ABOUT THIS EXERCISE: Nothing but the lines from the one containing "El Diálogo de" through the last line of the data below should be returned, each copied exactly.

(Records excerpted from a collection)
+ + +

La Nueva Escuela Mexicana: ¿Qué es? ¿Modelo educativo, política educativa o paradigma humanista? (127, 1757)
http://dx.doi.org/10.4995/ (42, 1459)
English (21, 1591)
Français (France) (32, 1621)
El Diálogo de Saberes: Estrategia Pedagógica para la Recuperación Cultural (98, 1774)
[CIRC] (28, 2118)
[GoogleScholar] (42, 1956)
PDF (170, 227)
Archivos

+ + +

RESULT OF THIS TASK:
El Diálogo de Saberes: Estrategia Pedagógica para la Recuperación Cultural (98, 1774)
[CIRC] (28, 2118)
[GoogleScholar] (42, 1956)
PDF (170, 227)
Archivos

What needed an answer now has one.